>>>>>

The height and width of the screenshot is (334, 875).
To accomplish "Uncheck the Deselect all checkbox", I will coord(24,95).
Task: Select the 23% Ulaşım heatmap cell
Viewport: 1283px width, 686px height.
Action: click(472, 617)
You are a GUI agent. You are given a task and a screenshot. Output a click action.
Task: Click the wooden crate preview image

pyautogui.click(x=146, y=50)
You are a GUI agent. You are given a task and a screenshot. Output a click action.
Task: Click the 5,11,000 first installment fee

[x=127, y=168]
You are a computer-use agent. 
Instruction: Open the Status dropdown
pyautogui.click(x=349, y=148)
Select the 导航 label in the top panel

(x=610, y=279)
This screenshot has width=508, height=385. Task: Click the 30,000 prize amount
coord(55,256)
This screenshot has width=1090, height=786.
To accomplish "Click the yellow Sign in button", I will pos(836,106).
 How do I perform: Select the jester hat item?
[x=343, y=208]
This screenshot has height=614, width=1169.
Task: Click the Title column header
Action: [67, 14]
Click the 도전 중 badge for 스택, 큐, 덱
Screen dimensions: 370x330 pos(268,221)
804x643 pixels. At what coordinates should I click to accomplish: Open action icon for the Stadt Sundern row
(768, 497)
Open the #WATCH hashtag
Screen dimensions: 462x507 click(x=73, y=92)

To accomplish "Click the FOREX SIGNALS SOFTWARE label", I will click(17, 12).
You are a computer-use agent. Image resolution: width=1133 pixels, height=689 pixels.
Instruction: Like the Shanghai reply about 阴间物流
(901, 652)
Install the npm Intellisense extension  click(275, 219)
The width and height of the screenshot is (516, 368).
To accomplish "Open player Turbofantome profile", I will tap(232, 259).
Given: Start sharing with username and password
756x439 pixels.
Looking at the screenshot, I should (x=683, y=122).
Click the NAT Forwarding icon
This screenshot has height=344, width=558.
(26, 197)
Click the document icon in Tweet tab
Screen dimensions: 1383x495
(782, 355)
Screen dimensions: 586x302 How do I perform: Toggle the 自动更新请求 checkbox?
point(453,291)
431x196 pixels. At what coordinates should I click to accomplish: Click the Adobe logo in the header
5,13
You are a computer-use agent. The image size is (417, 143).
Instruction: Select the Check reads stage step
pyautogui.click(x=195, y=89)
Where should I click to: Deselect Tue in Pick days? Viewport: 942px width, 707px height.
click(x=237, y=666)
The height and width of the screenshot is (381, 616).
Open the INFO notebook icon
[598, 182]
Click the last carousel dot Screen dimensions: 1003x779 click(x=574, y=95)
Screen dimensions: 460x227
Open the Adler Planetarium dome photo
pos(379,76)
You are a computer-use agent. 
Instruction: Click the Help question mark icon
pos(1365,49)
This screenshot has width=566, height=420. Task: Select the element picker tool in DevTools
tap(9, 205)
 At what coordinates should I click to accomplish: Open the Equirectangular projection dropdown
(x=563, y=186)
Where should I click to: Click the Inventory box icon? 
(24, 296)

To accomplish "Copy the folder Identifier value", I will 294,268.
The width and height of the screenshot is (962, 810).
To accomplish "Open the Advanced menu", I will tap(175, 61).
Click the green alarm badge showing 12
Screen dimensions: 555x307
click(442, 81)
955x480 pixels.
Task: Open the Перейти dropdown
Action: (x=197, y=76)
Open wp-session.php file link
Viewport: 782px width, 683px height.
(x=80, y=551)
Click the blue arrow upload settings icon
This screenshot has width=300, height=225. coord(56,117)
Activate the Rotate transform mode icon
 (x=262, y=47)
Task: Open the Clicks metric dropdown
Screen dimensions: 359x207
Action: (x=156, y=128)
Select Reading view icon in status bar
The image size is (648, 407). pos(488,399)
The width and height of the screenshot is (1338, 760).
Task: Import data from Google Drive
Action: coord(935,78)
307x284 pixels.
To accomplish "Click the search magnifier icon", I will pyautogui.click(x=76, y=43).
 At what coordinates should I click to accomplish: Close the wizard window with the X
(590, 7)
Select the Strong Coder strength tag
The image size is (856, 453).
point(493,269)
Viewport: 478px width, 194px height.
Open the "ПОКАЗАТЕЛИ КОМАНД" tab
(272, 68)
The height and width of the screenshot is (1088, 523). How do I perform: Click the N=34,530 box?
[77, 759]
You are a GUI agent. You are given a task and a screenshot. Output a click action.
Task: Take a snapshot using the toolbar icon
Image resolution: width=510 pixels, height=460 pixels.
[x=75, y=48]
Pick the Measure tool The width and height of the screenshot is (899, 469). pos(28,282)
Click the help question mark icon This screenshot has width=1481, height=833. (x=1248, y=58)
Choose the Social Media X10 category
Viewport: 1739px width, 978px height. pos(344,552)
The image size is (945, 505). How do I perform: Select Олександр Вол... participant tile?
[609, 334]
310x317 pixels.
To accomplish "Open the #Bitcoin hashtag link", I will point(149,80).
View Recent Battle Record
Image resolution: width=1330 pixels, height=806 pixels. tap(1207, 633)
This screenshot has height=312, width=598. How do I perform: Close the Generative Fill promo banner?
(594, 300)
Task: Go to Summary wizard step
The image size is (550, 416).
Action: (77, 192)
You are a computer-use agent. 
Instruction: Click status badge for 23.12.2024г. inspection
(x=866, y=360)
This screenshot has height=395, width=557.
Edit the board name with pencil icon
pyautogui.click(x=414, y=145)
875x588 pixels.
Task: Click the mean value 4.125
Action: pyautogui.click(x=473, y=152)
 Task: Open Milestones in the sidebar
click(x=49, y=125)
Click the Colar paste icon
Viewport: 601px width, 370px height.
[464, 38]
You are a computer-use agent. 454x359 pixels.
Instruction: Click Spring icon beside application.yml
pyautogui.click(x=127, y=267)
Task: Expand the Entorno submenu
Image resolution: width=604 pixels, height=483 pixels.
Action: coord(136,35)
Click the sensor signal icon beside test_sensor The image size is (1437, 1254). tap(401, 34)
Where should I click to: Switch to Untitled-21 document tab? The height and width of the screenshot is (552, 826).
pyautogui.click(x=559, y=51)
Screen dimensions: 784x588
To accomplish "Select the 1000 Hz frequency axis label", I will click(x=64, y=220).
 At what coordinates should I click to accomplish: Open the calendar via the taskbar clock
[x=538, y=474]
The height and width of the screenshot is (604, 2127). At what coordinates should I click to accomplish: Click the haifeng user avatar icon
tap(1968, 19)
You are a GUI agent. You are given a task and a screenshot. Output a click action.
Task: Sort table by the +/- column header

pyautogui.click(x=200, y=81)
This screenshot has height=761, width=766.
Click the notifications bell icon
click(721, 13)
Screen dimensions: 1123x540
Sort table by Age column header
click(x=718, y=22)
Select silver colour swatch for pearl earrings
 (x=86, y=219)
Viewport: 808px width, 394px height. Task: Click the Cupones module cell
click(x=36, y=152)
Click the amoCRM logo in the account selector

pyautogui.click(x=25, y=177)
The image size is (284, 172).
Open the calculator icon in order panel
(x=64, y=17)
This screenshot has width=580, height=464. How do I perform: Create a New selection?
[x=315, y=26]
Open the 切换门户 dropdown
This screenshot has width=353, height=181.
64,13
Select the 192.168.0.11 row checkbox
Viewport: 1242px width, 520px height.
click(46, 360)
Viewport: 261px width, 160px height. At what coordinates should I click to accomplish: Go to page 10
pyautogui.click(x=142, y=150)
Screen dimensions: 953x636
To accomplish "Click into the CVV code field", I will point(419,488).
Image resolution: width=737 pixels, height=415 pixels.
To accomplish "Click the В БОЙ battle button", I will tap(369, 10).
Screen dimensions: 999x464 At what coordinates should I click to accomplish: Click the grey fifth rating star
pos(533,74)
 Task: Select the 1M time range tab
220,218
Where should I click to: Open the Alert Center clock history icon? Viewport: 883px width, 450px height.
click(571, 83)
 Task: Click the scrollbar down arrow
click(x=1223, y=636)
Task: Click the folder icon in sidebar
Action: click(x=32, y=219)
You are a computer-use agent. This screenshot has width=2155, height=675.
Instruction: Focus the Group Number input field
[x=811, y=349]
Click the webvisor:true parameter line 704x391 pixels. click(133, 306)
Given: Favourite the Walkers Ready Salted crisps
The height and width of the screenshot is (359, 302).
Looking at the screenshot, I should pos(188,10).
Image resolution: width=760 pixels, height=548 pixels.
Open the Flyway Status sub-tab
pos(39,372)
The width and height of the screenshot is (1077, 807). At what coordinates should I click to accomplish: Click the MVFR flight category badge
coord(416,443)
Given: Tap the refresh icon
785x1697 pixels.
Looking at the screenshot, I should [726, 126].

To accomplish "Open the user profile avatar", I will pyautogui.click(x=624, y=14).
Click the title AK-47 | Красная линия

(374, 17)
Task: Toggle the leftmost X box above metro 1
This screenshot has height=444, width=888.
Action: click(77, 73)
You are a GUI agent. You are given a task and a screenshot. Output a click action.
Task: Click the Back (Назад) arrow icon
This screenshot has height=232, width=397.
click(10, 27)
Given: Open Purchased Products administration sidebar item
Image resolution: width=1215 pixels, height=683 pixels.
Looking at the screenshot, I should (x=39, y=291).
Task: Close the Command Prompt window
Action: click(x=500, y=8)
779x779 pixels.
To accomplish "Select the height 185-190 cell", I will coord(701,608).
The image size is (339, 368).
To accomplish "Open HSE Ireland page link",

<<<<<

Task to carry out :: How many lines in the records contain the word "link"? Reply with that number only.

Result of this task :: 3